Sa célèbre série des « Affamés » de 22 sons différents lui a permis de se démarquer dans le rap francophone en incluant des parties chantées en darija dans ses sons. La série commencée en 2018 avec « Affamé #1 – Shook » jusqu’au dernier sorti en 2023 : « Une éternité ne suffit pas #Affamé 22 » a montré son évolution spectaculaire ainsi que de la maturité prise par l’artiste. 

Si ElGrande Toto raconte le Maroc et son quotidien, Ayoub de son côté en parle à travers le prisme de l’exil et du départ. Il évoque aussi beaucoup sa famille, rendant de fait sa vision du Maroc encore plus unique et sentimentale. On rencontre son pays natal à travers les émotions et les souvenirs qu’il parvient à décrire, en convoquant de belles et tragiques images : la traversée, la misère et le deuil. 

France et Maroc, français et darija, Zamdane les a mélangé très naturellement et astucieusement dans sa musique, mais toujours avec authenticité. C’est ce trait qui réunit particulièrement les artistes marocains que j’ai pu écouter : leur façon de ne rien dénaturer ou cacher, ils rappent ce qu’ils vivent et observent quotidiennement. 

  • ElGrande Toto 
 © Frankie Allio El Grande Toto

Impossible de s’intéresser au rap marocain sans évoquer sa figure la plus illustre dans le monde : ElGrande Toto ou Taha Fahssi qui est né le 3 août 1996 à Casablanca. 

Avec seulement deux albums, il totalise presque trois millions d’auditeurs mensuels uniquement sur Spotify. Ce succès incontestable suscite l’intérêt partout où il passe, passionnant les médias autant que les foules. 

Sur son dernier album sobrement nommé 27, il nous entraîne avec lui dans un quotidien autant que dans une atmosphère : sa force réside dans sa capacité à s’imprégner des prods et les rendre meilleures uniquement en chantant. Le mélange entre son dialecte original et le français nourrit sa singularité, et ajoute de l’ombre à son personnage ainsi qu’à sa musique. Sa voix est réellement hors du commun et il s’en sert comme d’un vrai instrument.

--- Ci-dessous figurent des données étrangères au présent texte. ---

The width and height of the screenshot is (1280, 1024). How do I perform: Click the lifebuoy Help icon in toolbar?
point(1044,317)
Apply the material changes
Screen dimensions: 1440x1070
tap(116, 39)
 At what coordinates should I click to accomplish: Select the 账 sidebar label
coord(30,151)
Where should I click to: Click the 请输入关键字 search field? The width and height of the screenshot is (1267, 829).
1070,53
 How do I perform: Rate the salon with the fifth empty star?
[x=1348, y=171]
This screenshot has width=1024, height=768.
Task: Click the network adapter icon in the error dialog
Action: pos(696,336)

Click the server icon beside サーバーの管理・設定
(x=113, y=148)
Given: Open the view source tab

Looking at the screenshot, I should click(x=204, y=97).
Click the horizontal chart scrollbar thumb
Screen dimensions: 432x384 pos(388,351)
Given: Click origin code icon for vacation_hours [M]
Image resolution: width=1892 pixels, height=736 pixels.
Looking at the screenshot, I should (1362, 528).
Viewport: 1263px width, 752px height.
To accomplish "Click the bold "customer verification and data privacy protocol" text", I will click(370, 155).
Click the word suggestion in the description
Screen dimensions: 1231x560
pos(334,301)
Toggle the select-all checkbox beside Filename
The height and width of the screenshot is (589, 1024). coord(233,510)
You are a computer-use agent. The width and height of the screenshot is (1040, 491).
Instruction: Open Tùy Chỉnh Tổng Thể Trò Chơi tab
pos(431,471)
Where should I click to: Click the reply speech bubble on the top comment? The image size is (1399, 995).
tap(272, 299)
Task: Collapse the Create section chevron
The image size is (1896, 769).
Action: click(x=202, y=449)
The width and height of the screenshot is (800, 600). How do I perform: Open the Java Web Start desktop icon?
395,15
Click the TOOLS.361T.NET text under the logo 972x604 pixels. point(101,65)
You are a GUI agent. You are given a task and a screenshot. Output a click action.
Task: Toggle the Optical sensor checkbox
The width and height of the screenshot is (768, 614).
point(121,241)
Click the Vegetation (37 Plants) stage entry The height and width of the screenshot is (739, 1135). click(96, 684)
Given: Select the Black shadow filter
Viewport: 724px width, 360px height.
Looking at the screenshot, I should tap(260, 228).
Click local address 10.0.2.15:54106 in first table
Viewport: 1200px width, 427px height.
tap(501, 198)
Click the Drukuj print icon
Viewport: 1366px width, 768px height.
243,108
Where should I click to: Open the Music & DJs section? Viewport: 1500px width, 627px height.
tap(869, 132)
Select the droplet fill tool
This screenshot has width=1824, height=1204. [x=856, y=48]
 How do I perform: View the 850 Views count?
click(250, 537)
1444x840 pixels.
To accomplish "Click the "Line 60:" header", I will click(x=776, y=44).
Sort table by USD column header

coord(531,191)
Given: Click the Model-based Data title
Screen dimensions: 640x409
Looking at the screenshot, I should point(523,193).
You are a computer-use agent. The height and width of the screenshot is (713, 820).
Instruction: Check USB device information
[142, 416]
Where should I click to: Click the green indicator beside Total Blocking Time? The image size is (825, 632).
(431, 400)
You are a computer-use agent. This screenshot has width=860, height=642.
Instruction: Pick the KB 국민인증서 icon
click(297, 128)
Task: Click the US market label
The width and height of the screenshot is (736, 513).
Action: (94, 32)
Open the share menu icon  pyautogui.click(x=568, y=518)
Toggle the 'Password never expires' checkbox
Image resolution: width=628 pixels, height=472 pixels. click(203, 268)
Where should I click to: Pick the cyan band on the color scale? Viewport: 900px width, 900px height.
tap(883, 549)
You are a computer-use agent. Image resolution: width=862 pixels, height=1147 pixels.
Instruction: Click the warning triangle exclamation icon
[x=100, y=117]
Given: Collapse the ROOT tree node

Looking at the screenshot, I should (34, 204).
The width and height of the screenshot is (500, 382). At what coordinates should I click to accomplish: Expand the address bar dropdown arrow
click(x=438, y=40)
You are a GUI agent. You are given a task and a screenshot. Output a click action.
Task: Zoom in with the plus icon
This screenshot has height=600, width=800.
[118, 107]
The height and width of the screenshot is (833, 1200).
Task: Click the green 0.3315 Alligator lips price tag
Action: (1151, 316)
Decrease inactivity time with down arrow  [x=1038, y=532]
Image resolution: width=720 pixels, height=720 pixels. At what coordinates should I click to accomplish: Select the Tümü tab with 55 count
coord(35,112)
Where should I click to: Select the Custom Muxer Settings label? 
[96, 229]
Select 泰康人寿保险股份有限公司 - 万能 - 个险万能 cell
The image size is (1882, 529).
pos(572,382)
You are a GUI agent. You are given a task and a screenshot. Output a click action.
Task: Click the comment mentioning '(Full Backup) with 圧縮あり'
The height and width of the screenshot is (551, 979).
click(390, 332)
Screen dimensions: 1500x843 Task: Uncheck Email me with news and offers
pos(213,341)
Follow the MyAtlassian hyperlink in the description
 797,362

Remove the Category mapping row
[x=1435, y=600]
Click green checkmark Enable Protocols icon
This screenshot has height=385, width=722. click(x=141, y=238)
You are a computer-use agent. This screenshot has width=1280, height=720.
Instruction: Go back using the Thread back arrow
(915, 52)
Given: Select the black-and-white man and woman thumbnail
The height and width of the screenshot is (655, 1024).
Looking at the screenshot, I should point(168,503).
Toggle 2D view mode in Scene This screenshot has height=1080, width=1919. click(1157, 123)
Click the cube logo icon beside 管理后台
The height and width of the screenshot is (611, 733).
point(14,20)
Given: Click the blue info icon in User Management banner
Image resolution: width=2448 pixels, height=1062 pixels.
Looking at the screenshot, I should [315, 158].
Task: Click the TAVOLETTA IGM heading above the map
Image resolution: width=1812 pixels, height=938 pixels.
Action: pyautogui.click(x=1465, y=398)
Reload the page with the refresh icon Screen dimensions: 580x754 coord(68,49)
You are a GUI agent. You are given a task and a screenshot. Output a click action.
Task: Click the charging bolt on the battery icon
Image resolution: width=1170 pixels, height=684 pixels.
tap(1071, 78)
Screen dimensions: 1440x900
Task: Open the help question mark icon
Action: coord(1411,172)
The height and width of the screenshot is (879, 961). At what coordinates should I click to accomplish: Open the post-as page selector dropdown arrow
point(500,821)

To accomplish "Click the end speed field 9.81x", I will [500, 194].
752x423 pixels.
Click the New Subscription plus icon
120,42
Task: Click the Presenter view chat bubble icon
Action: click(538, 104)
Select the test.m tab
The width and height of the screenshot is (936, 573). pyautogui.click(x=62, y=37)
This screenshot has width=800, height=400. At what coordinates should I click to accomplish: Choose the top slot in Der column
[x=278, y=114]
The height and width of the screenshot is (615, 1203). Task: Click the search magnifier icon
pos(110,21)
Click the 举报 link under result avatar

ElGrande Toto porte littéralement le Maroc sur ses épaules dans sa musique, par exemple, dans le choix de ses titres. Son second featuring avec le rappeur superstar belge Hamza est par exemple intitulé « Dellali ». Le titre est en darija, ce qui le différencie largement des autres singles. Un feat avec un rappeur reconnu et identifiable va également lui donner de la crédibilité sur le marché européen et francophone, une énième preuve de sa réussite. 

  • Khtek 

Khtek, dernière artiste choisie pour illustrer la pluralité du rap marocain, est éclectique. Elle évoque des sujets très modernes comme son rapport à la santé mentale ou sa bipolarité, une démarche représentative des nouveaux artistes. 

Née en 1995, Houda Abouz a commencé officiellement sa carrière en 2016, mais se prête au jeu de l’écriture depuis 2011, sous un pseudo qui signifie « Ta sœur » en français. 

Khtek est un ovni : elle a en effet été diagnostiquée bipolaire en 2016, ce qu’elle assume en s’épanchant à de nombreuses reprises sur ce diagnostic et ses conséquences dans les médias. L’artiste est bien reconnue dans son pays, et a même déjà collaboré avec plusieurs gros noms du rap marocain sur le titre « Fratello.»

Khtek : « Fratello » 

Attention surtout à ne pas la sous-estimer. Elle peut vous bercer d’une voix langoureuse comme vous mettre à terre en deux punchlines bien affûtées, comme sur le morceau « Ftila » : titre idéal pour découvrir Khtek et vous laissez captiver presque instantanément.